* [Extracted material]
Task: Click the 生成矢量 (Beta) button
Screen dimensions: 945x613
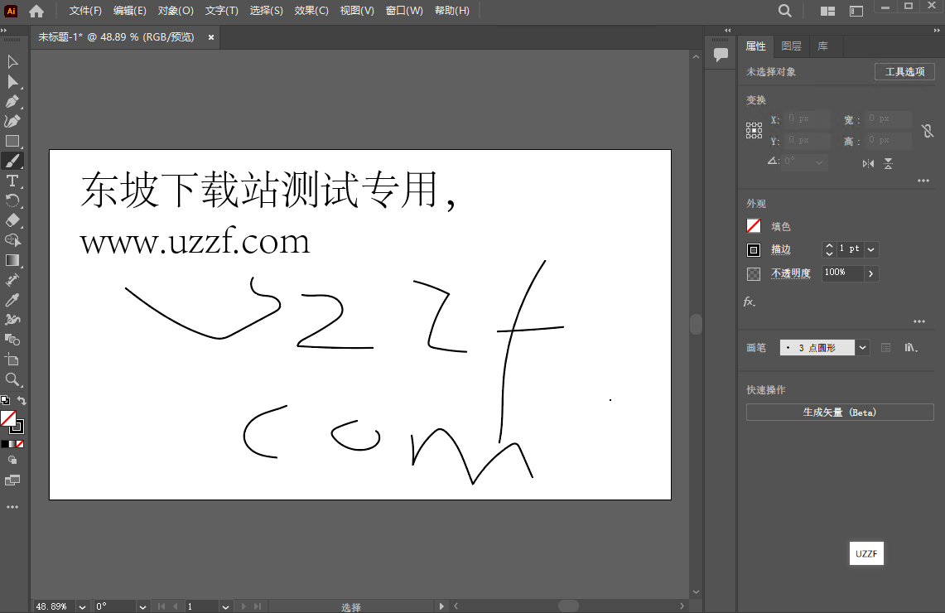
--
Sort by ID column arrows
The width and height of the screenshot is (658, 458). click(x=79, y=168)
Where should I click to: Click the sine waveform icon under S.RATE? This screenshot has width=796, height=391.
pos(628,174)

* [Work to complete] The response should hold exactly the lines starting at the line with "Task: Click the 生成矢量 (Beta) button" and ending at the line with "Screen dimensions: 945x613", and no other line of the material above.

* [Result below]
Task: Click the 生成矢量 (Beta) button
Screen dimensions: 945x613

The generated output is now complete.